[Saved data entries]
◆ ◆ ◆ ◆ ◆

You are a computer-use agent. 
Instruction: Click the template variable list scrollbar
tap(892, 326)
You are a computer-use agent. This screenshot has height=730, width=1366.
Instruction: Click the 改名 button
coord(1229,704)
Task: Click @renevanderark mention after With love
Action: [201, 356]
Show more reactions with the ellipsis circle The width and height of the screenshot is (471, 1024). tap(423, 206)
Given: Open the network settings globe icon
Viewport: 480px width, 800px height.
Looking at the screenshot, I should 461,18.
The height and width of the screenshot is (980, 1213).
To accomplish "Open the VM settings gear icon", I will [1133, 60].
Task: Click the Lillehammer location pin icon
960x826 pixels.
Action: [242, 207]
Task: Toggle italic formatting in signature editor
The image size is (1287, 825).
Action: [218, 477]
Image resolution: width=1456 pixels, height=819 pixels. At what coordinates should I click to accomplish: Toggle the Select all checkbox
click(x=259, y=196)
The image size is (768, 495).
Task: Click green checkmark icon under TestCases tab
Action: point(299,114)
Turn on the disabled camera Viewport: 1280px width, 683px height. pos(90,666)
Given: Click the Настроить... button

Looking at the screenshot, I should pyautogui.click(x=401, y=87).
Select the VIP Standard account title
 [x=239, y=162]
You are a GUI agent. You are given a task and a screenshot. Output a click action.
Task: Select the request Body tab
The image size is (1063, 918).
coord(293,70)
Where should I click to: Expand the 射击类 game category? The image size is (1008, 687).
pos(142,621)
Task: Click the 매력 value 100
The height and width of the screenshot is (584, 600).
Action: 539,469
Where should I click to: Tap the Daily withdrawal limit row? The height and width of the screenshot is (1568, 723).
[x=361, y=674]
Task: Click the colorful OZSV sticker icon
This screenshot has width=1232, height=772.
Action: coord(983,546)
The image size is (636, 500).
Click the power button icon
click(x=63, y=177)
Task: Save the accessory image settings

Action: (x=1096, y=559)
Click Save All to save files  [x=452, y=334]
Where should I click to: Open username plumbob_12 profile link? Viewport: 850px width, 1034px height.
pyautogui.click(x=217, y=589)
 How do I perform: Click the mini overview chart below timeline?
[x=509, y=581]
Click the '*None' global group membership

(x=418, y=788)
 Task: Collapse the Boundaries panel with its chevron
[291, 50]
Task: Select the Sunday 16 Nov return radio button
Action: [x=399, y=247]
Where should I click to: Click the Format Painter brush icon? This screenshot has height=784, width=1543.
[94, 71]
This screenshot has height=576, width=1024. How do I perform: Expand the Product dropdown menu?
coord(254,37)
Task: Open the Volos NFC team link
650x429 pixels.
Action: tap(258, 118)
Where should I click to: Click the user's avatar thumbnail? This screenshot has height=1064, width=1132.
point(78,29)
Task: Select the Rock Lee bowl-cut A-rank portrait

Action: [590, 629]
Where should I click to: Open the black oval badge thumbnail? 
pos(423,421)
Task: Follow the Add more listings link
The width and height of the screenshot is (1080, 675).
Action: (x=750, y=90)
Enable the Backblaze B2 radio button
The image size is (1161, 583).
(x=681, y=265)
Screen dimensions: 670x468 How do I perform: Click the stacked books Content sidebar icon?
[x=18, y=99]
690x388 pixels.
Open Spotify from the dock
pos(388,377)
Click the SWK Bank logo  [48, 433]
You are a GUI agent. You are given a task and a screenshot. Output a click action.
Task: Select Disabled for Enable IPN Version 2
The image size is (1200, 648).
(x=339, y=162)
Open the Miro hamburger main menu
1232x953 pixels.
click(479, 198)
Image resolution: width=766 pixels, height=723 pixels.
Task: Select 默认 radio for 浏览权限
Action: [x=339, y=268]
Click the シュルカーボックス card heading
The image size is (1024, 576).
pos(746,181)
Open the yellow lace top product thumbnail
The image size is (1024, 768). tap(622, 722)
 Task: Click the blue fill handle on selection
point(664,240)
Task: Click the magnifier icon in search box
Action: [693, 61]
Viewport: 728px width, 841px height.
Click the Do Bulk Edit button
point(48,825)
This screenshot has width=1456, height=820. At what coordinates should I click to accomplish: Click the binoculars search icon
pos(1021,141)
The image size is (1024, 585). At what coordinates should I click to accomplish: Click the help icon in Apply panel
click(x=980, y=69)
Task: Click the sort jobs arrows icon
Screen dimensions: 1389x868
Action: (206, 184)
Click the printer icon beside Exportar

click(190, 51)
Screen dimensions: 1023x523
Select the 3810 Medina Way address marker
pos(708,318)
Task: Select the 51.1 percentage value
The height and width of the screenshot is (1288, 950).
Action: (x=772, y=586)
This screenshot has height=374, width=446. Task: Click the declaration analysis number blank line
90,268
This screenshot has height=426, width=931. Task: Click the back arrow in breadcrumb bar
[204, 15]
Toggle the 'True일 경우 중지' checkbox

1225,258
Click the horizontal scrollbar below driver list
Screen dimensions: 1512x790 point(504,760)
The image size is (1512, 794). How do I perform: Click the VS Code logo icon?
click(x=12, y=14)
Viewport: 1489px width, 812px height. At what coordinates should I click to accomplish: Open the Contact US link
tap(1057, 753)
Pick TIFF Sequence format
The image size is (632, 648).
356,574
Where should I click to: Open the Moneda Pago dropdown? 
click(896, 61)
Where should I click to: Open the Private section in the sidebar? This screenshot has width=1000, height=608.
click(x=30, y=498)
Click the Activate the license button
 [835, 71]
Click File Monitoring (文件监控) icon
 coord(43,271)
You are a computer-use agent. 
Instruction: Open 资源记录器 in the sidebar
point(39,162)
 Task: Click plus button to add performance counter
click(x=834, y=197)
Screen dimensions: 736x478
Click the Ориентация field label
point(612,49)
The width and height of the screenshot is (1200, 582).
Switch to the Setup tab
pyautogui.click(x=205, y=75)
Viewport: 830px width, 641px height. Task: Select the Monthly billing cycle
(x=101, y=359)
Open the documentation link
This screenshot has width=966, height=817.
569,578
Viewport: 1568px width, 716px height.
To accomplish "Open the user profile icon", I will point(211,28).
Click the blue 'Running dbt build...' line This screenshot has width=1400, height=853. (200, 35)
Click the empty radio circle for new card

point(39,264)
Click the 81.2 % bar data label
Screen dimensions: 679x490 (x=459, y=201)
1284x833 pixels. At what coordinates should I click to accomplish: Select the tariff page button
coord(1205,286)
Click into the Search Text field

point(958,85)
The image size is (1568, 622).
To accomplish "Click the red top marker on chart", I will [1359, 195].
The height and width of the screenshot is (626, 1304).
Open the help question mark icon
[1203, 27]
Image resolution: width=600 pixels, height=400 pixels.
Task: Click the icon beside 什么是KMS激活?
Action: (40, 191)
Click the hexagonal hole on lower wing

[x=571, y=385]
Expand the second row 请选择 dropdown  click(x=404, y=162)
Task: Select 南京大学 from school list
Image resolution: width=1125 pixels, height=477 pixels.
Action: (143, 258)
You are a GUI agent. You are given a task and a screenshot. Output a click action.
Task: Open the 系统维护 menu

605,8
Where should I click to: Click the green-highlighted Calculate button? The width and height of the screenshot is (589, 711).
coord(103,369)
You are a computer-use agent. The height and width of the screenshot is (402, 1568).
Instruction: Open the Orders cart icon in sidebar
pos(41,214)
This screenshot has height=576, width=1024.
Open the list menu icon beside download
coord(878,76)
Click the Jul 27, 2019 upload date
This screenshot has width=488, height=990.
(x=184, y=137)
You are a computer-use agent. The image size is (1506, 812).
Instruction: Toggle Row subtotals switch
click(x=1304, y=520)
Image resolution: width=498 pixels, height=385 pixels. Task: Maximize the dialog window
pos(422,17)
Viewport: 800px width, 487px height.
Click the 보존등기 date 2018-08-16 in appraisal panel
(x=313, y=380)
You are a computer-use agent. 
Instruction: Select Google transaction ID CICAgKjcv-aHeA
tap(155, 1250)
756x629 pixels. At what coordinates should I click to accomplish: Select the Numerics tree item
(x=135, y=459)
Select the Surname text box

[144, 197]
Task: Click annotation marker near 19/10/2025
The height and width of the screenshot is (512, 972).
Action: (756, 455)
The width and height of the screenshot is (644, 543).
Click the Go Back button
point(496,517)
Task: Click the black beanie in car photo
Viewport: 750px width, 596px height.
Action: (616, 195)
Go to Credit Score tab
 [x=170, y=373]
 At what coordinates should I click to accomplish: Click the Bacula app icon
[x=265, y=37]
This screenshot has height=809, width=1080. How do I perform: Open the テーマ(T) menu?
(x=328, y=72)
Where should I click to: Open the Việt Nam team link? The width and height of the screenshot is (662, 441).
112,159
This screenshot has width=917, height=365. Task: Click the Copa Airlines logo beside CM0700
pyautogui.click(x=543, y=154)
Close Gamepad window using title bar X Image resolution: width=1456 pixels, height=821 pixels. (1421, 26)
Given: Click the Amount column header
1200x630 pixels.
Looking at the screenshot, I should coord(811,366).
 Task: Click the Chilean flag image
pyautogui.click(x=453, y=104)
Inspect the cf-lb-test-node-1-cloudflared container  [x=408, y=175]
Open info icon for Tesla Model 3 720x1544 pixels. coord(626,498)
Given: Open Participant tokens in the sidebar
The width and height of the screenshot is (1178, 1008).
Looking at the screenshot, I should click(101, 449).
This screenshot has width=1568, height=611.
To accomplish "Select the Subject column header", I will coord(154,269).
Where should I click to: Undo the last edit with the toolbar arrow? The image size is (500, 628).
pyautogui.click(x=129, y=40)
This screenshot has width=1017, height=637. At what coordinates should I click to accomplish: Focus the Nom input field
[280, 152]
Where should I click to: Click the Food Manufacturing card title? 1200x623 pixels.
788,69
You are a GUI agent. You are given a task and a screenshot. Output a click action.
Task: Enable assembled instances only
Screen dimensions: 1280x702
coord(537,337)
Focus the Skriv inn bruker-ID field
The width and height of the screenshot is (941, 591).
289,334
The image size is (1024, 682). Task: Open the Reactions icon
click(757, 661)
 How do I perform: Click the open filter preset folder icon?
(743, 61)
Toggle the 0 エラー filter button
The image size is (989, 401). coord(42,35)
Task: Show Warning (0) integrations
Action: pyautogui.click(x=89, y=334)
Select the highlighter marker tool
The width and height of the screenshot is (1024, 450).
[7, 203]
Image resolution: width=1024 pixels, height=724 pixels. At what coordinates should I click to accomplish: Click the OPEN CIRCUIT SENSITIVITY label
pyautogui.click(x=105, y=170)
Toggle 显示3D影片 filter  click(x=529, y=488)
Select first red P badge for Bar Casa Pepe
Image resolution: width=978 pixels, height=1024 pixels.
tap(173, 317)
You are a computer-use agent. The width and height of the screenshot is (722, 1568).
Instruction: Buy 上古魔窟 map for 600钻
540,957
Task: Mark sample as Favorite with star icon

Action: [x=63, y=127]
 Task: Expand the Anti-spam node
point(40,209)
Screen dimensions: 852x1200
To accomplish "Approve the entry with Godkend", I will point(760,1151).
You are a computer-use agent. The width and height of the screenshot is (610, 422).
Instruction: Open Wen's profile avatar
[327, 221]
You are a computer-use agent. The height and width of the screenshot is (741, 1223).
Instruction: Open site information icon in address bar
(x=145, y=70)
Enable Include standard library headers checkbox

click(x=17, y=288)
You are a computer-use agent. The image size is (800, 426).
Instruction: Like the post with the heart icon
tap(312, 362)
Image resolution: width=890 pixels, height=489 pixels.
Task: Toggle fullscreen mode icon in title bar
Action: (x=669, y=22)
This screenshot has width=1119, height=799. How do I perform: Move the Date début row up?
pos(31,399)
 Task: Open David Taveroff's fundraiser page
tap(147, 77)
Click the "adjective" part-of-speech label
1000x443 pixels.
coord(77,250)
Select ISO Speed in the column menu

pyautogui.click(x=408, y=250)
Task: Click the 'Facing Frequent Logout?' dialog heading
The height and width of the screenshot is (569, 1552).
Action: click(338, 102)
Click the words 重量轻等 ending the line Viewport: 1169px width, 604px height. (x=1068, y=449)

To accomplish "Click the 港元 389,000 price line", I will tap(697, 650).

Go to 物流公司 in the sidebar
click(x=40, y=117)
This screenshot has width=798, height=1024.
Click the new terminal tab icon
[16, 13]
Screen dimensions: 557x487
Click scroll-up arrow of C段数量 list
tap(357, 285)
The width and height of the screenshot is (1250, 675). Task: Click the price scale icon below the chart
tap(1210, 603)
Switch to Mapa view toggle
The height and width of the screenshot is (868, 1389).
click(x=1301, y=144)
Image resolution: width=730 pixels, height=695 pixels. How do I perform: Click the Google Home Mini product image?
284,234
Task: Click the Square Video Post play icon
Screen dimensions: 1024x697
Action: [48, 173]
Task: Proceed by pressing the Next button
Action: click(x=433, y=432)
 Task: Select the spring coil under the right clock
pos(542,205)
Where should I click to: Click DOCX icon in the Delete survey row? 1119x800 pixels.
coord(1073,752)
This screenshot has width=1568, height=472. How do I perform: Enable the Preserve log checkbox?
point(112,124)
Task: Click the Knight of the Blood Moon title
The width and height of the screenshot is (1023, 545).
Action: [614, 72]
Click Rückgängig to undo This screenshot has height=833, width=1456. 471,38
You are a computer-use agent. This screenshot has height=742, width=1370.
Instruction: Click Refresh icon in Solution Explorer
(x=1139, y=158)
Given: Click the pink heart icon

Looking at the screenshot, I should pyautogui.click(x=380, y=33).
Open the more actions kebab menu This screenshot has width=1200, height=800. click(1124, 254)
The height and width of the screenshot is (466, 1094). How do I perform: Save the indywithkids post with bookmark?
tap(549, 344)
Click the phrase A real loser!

◆ ◆ ◆ ◆ ◆

**Work to be completed**
The lines to return begin at the first line of the records and end at the line holding "has height=730, width=1366."; please return them exactly, including both, and nothing beyond.

**Exercise output**
You are a computer-use agent. 
Instruction: Click the template variable list scrollbar
tap(892, 326)
You are a computer-use agent. This screenshot has height=730, width=1366.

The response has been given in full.